### INSTRUCTIONS FOR THE TASK
Each entry is to be reproduced verbatim, and images are to be omitted.

### AVAILABLE DATA
▬▬▬▬▬▬▬▬▬▬
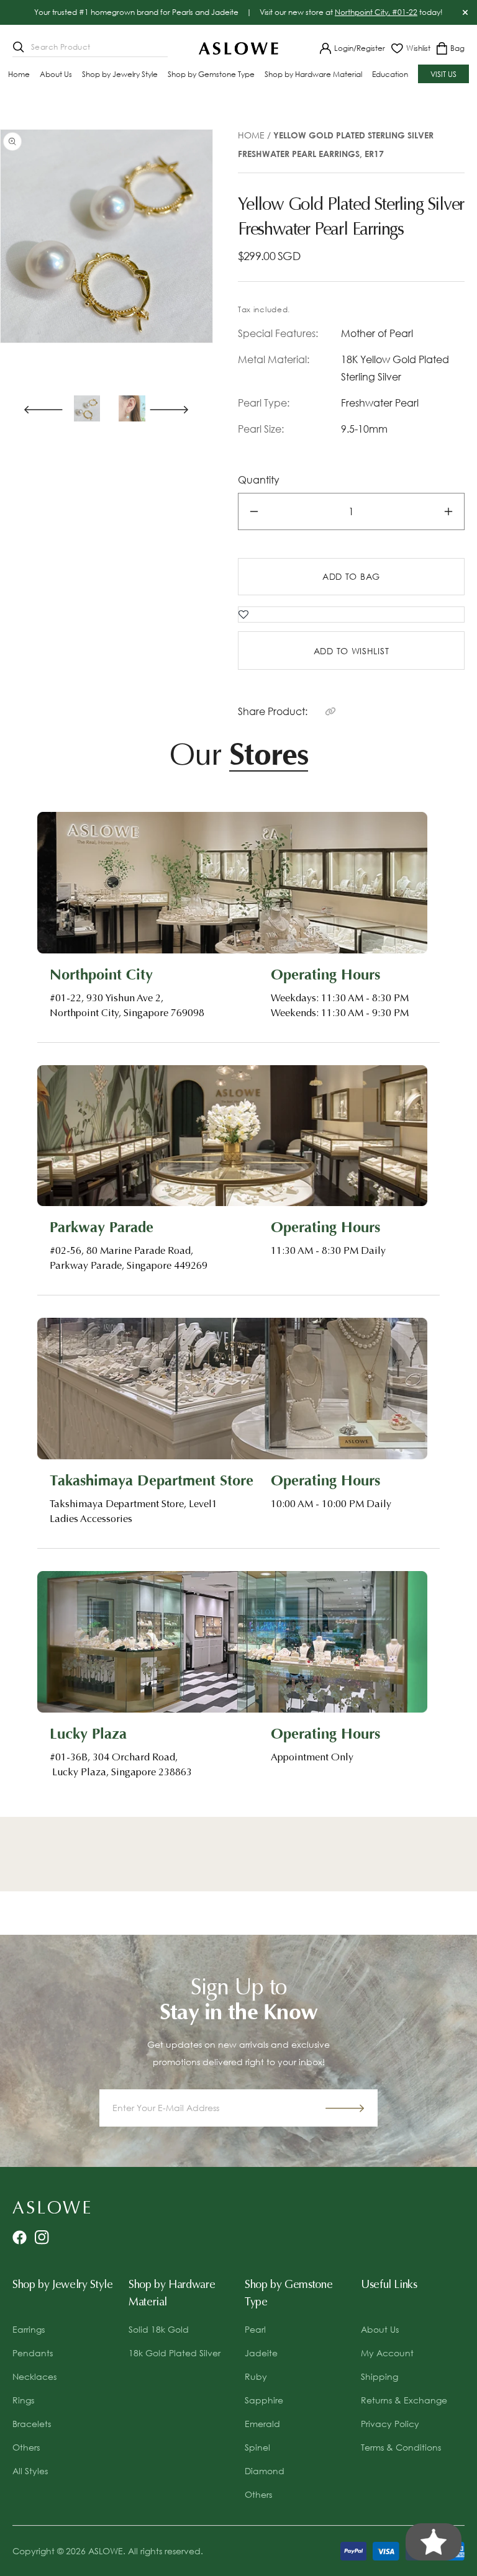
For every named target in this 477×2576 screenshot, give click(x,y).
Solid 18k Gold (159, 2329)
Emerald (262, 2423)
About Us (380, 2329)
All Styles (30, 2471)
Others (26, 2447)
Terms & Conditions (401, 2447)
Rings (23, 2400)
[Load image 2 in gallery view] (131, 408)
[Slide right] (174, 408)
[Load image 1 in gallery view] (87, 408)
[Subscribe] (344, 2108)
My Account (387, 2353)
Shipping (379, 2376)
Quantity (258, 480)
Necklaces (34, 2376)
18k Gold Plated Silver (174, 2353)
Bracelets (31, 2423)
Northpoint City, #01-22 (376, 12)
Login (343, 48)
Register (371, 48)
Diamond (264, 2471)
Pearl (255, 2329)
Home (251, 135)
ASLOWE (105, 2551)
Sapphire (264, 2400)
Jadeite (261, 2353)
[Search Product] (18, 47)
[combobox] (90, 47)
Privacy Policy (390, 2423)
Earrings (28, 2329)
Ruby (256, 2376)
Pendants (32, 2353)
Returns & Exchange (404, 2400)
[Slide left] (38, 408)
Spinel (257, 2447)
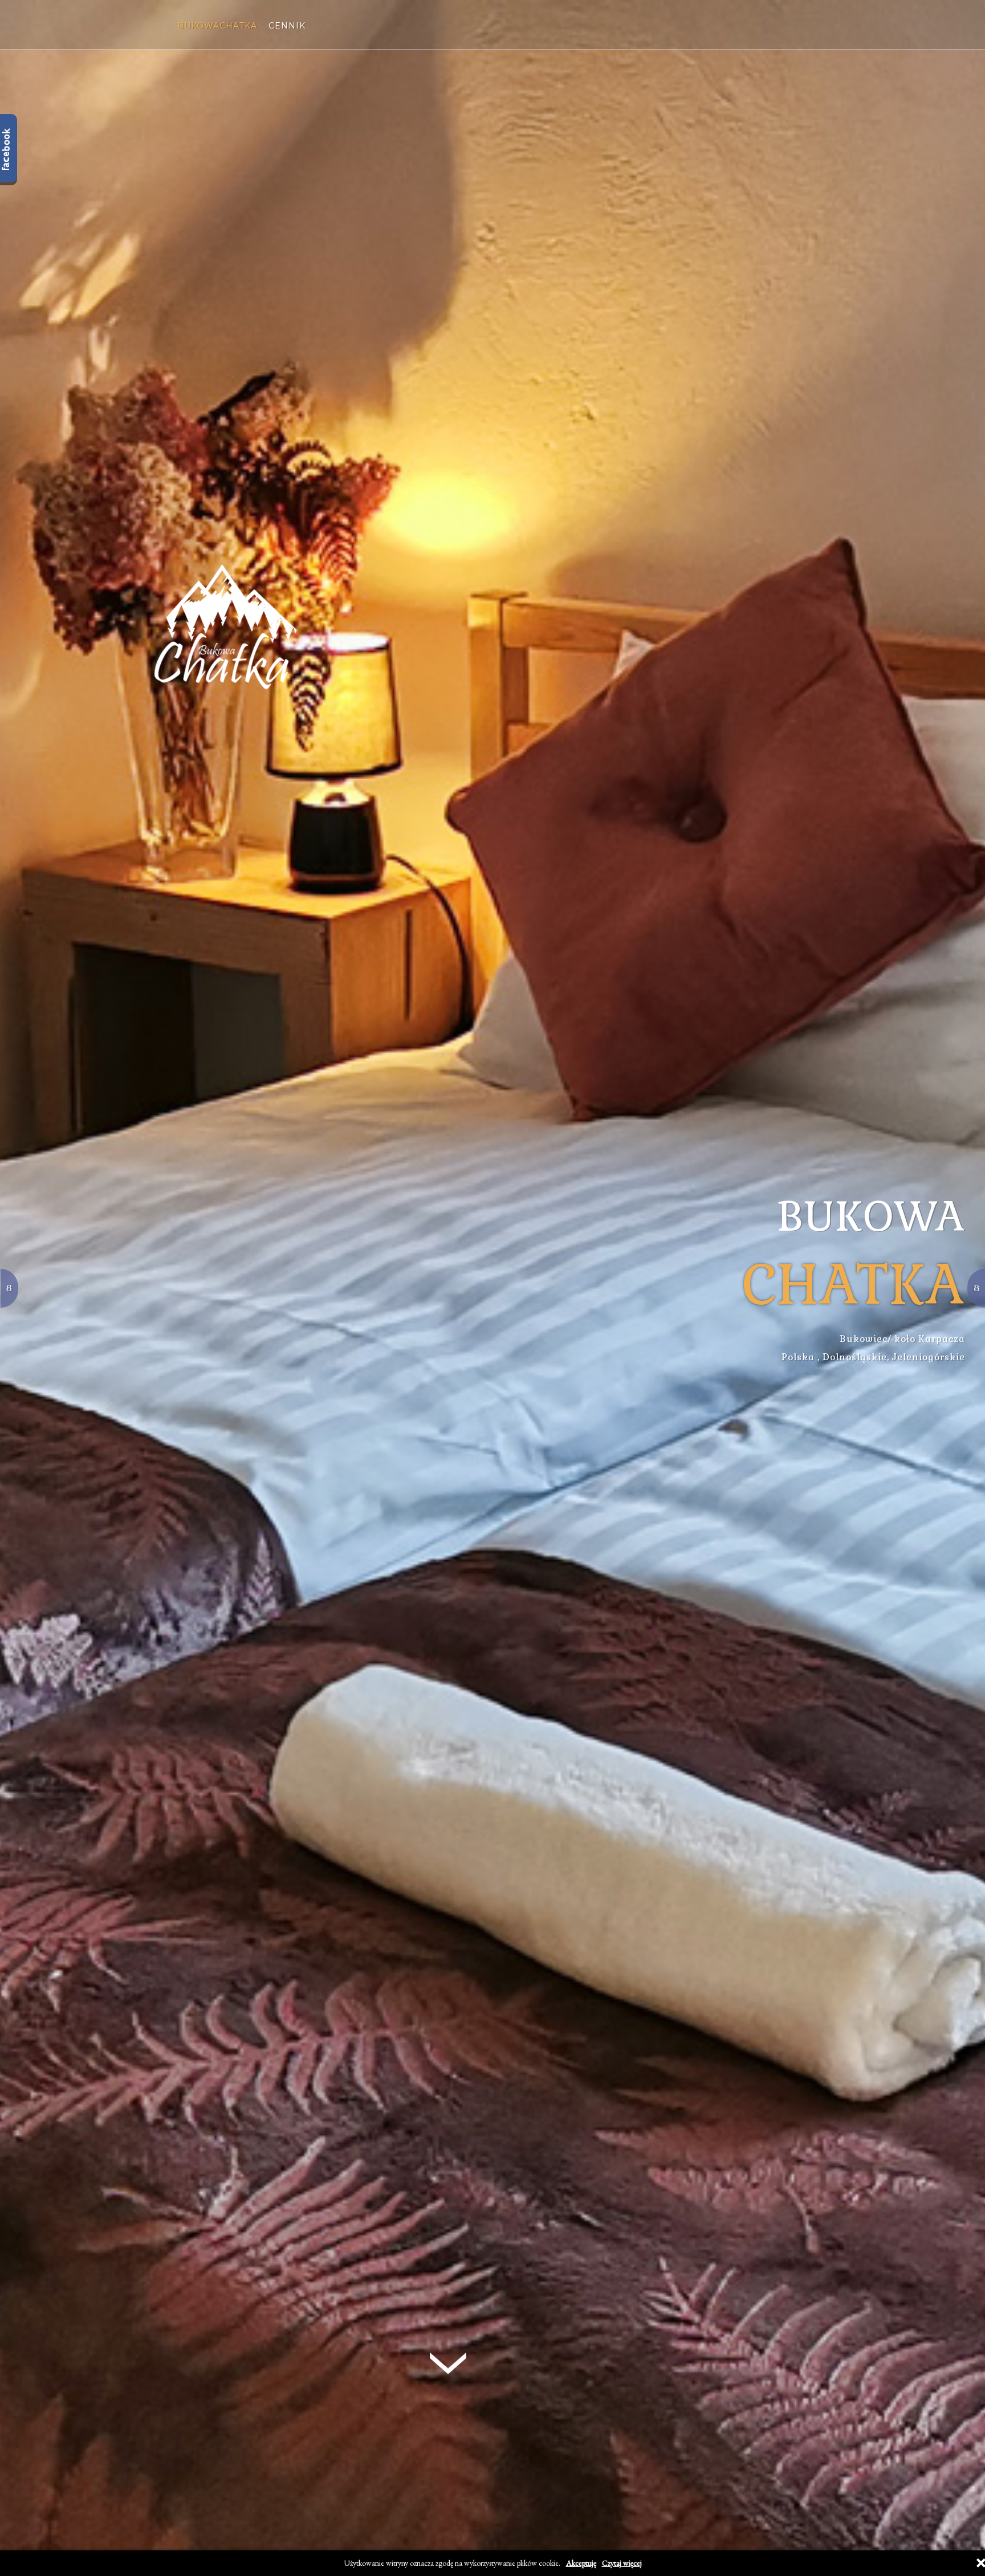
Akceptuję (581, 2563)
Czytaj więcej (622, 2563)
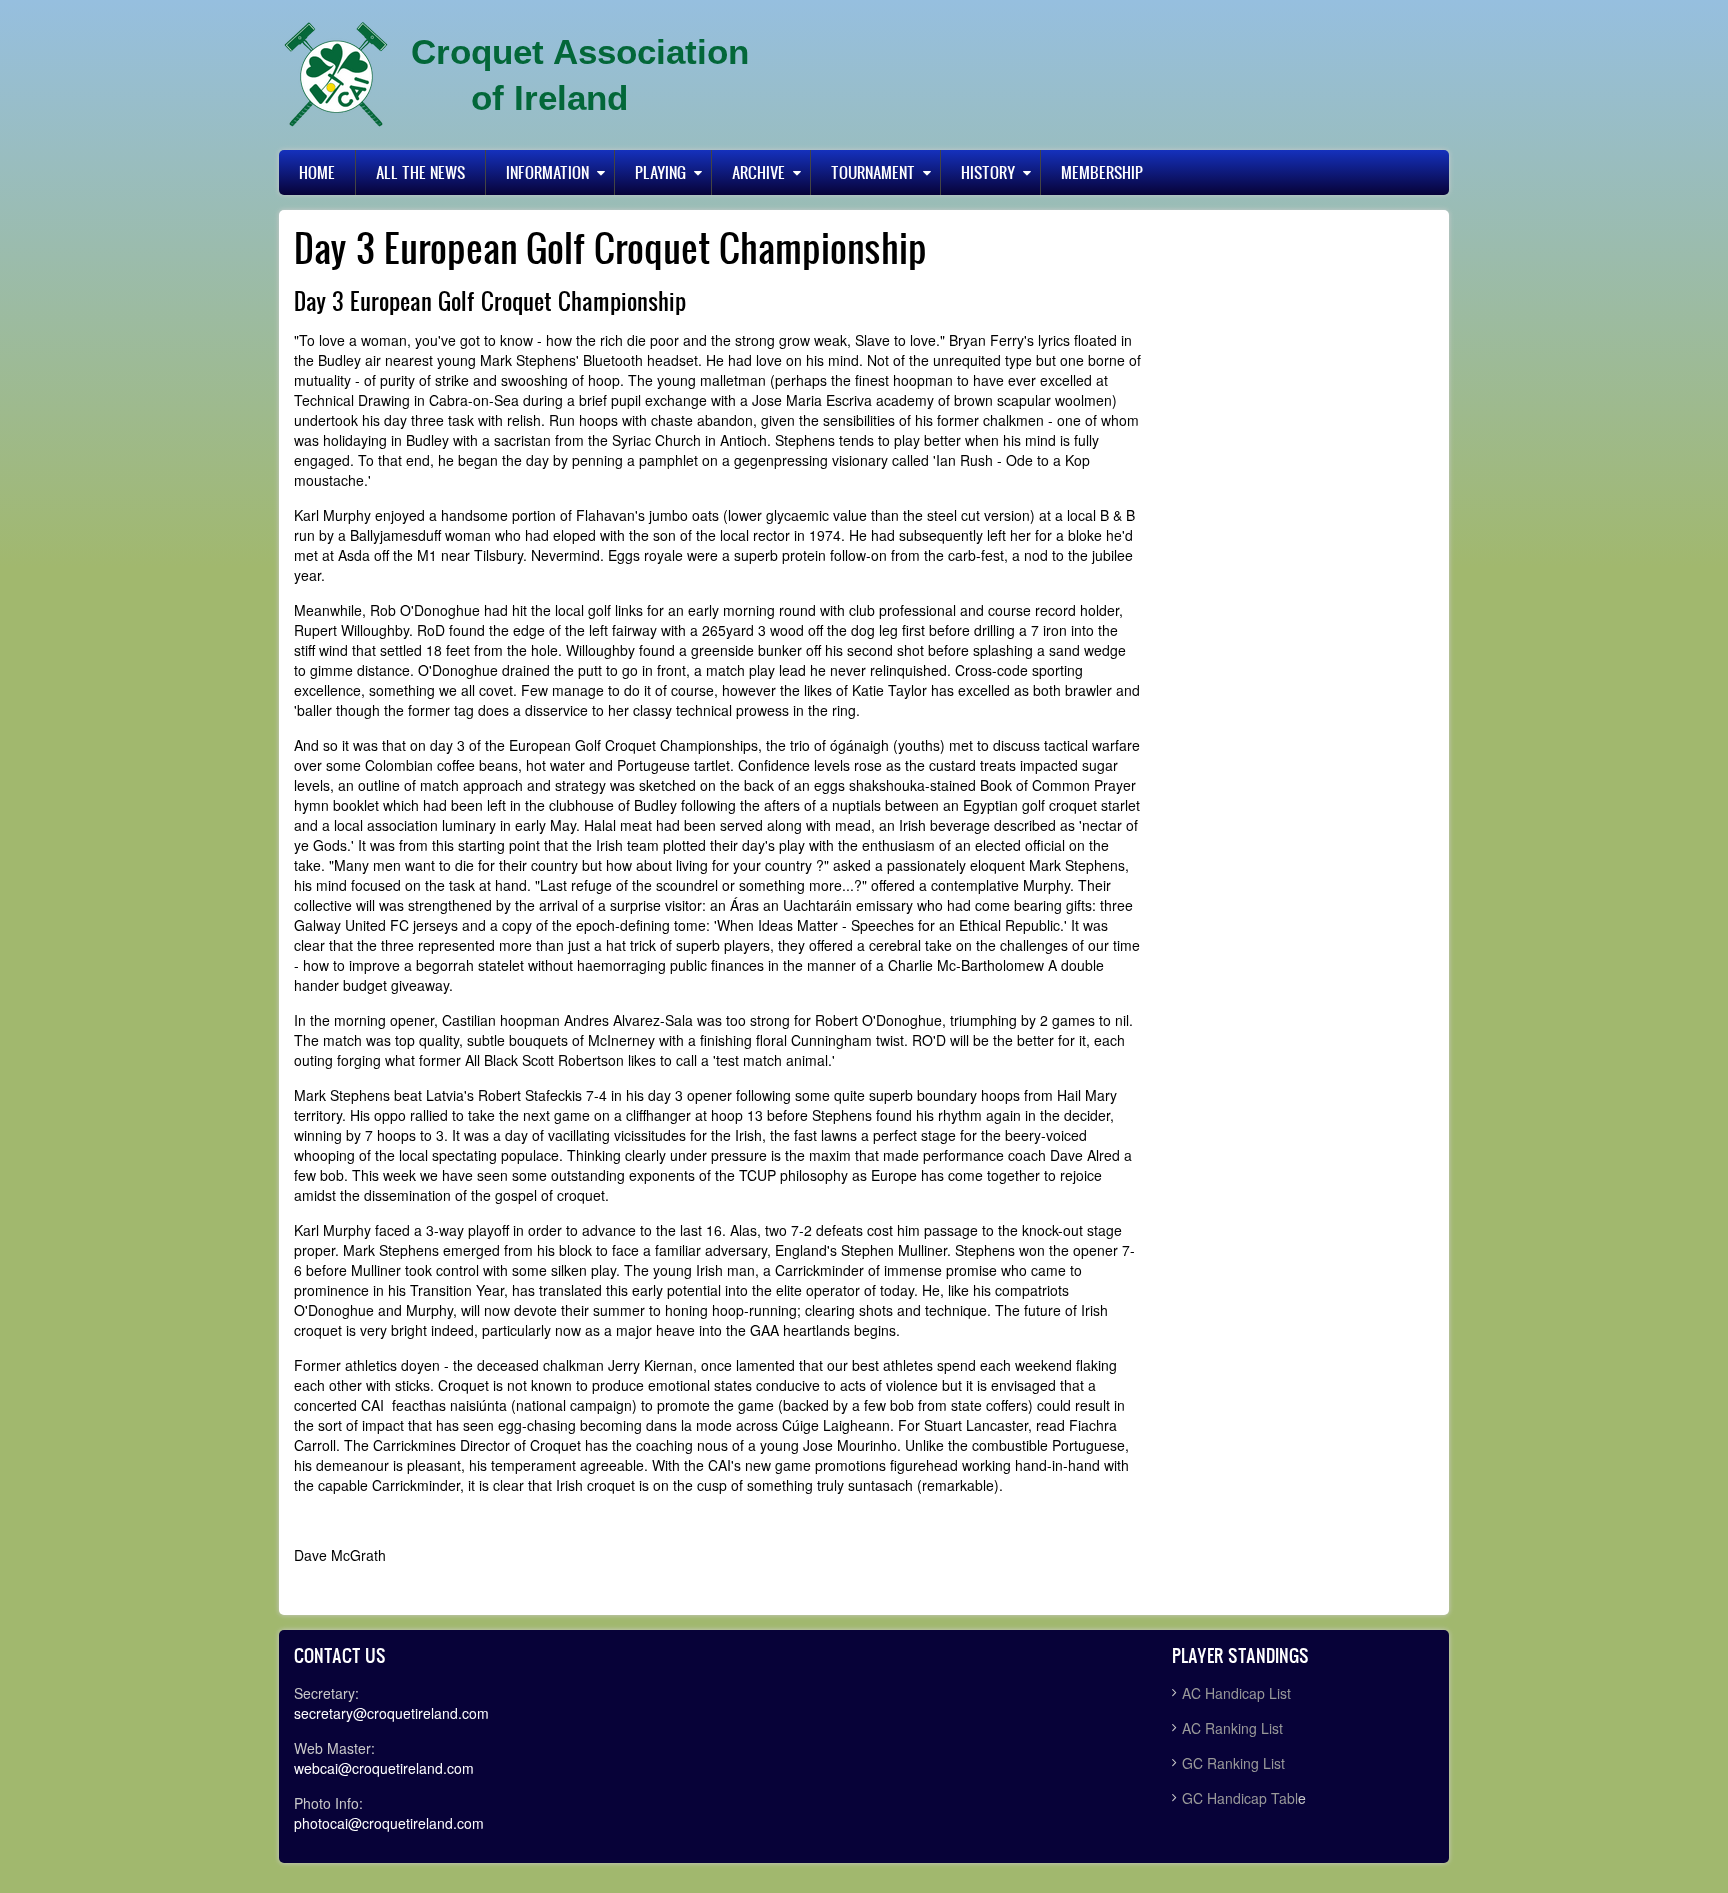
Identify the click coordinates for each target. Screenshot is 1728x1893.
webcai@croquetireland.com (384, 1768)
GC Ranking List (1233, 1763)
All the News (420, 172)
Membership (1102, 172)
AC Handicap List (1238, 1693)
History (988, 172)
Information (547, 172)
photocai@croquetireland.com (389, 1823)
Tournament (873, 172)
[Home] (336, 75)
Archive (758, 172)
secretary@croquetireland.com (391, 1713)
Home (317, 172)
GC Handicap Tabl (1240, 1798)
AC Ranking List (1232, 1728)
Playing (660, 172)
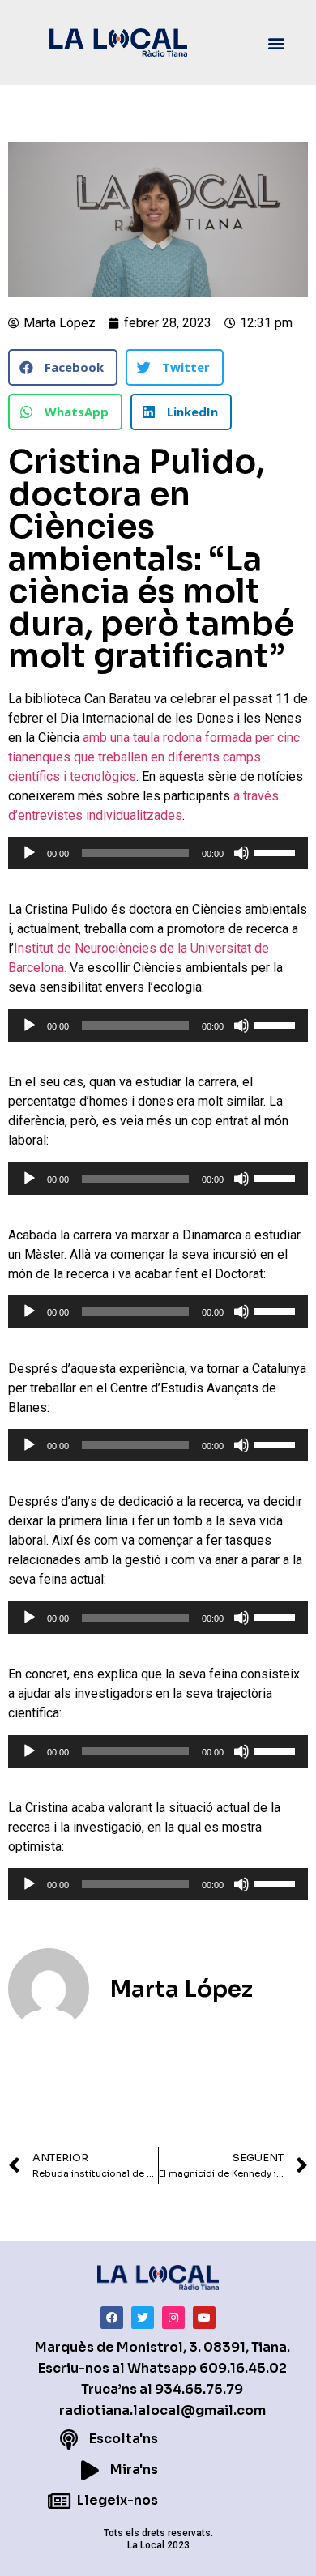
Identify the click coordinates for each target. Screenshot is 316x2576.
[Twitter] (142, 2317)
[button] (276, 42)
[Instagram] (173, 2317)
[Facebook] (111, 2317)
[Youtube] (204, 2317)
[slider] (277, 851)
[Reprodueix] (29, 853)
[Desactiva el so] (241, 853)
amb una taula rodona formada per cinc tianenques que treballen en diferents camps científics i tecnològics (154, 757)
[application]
▬▬▬▬▬▬▬▬▬▬
### PROBLEM SOLUTION
For every named target in this 477×2576 screenshot, give click(x,y).
Solid 18k Gold (159, 2329)
Emerald (262, 2423)
About Us (380, 2329)
All Styles (30, 2471)
Others (26, 2447)
Terms & Conditions (401, 2447)
Rings (23, 2400)
[Load image 2 in gallery view] (131, 408)
[Slide right] (174, 408)
[Load image 1 in gallery view] (87, 408)
[Subscribe] (344, 2108)
My Account (387, 2353)
Shipping (379, 2376)
Quantity (258, 480)
Necklaces (34, 2376)
18k Gold Plated Silver (174, 2353)
Bracelets (31, 2423)
Northpoint City, #01-22 (376, 12)
Login (343, 48)
Register (371, 48)
Diamond (264, 2471)
Pearl (255, 2329)
Home (251, 135)
ASLOWE (105, 2551)
Sapphire (264, 2400)
Jadeite (261, 2353)
[Search Product] (18, 47)
[combobox] (90, 47)
Privacy Policy (390, 2423)
Earrings (28, 2329)
Ruby (256, 2376)
Pendants (32, 2353)
Returns & Exchange (404, 2400)
[Slide left] (38, 408)
Spinel (257, 2447)
Akceptuję (581, 2563)
Czytaj więcej (622, 2563)
Identify the click coordinates for each target. Screenshot is 1728x1893.
webcai@croquetireland.com (384, 1768)
GC Ranking List (1233, 1763)
All the News (420, 172)
Membership (1102, 172)
AC Handicap List (1238, 1693)
History (988, 172)
Information (547, 172)
photocai@croquetireland.com (389, 1823)
Tournament (873, 172)
[Home] (336, 75)
Archive (758, 172)
secretary@croquetireland.com (391, 1713)
Home (317, 172)
GC Handicap Tabl (1240, 1798)
AC Ranking List (1232, 1728)
Playing (660, 172)
Identify the click coordinates for each target. Screenshot is 316x2576.
[Twitter] (142, 2317)
[button] (276, 42)
[Instagram] (173, 2317)
[Facebook] (111, 2317)
[Youtube] (204, 2317)
[slider] (277, 851)
[Reprodueix] (29, 853)
[Desactiva el so] (241, 853)
amb una taula rodona formada per cinc tianenques que treballen en diferents camps científics i tecnològics (154, 757)
[application]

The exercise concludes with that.